L'exécutif joue à chat sur qui savait quoi pour Delevoye

Y a-t-il eu dysfonctionnement du gouvernement sur les mandats du haut-commissaire chargé des retraites ? Ce mardi, le Premier ministre a défendu le secrétariat général du gouvernement, rendant Jean-Paul Delevoye seul responsable de son «erreur».
Le Premier ministre Edouard Philippe à l'Assemblée nationale, mardi. (CHRISTOPHE ARCHAMBAULT /Photo Christophe Archambault. AFP)
publié le 17 décembre 2019 à 18h02

Enclenchée depuis plus de dix jours et le début des révélations de la presse sur sa déclaration d'intérêts, la défense de Jean-Paul Delevoye commence cependant à se lézarder au sein de la majorité. But de la manœuvre : comprendre qui a pu laisser passer les «oublis» du haut-commissaire, propulsant la macronie dans une crise dont elle se serait bien passée en pleine mobilisation sociale. La Haute Autorité pour la transparence de la vie publique (HATVP), récipiendaire des déclarations de patrimoine et d'intérêts des membres du gouvernement ? Le secrétariat général du gouvernement (SGG), chargé de vérifier la constitutionnalité des fonctions occupées par les ministres ? Ou Delevoye lui-même ?

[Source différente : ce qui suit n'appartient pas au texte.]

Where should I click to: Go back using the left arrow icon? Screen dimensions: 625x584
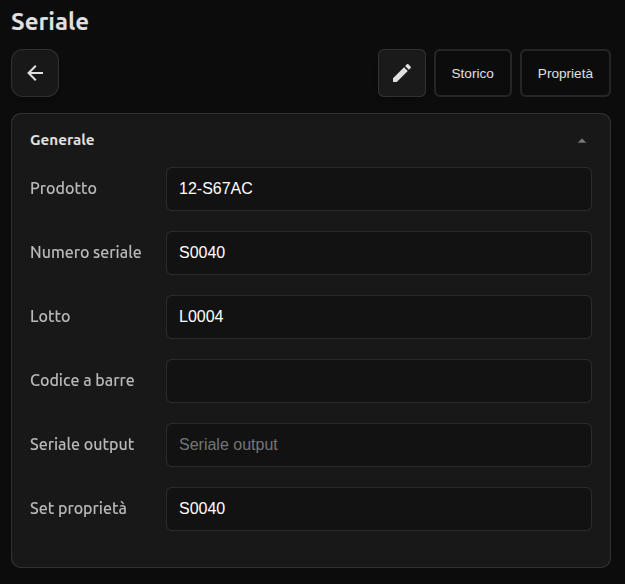(x=35, y=73)
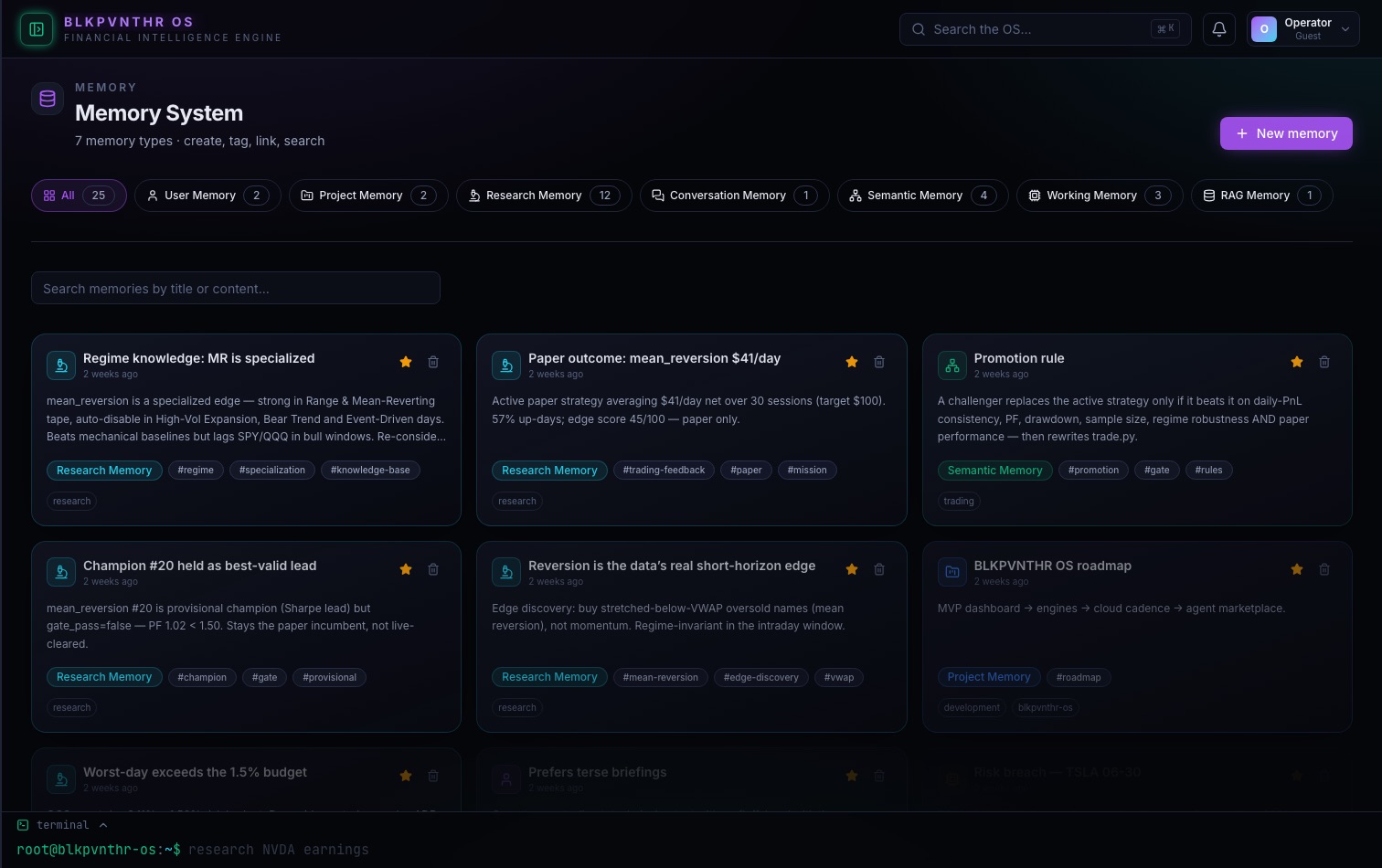Focus the Search memories input field

[236, 289]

Selon le Monde, le SGG, qui est la tour de contrôle de toute l'administration gouvernementale, organisme rattaché à Matignon et présidé d'une main de fer depuis 2015 par Marc Guillaume, savait que le haut-commissaire émargeait dans une palanquée d'organismes en plus de sa mission retraites. Faux, a tonné le Premier ministre lors des questions d'actualité ce mardi. Quand on intègre le gouvernement, le SGG remet aux entrants un document les informant de leurs obligations, «document contresigné par l'intéressé». Conclusion : «Ma réponse va être d'une très grande simplicité : Jean-Paul Delevoye connaissait ses obligations et le gouvernement ne savait rien [de ses mandats extérieurs]», a insisté Edouard Philippe, dénonçant la mise en cause du SGG qui a «en la matière effectué son travail de la manière la plus adéquate». En langage de communicants, moins ourlé, l'entourage du chef du gouvernement expliquait en fin de matinée qu'on ne pouvait pas «pas présumer que les gens vont tricher». En gros, «nous ne sommes pas la police», faisait-on valoir à Matignon.

Mépris social

Quand même un petit peu puisque à l'arrivée de tout nouveau ministre, le SGG demande une note aux services fiscaux, établie d'après sa déclaration fiscale. Qui en l'espèce, mentionnait les salaires versés par le groupe IGS. «De deux choses l'une, explique un conseiller de l'exécutif. Soit le SGG ne savait pas et il est incompétent. Soit il était au courant, il a transmis et on lui a dit "OK ça passera".» Ce qui serait, le cas échéant, une preuve supplémentaire de la déconnexion d'une partie de la classe politique sur les questions de transparence et de probité. Au chapitre des excuses gouvernementales offertes sur un plateau à Jean-Paul Delevoye, on pensait avoir atteint le summum avec les déclarations de Nicole Belloubet. Lundi soir, la ministre de la Justice – comme l'ensemble du gouvernement – a rendu hommage au haut-commissaire aux retraites démissionnaire, ajoutant contre toute vraisemblance qu'il n'avait «pas triché» en omettant de déclarer tous les mandats qu'il exerçait en plus de sa mission publique. Un manquement et une violation de la Constitution qui interdit ce cumul privé-public.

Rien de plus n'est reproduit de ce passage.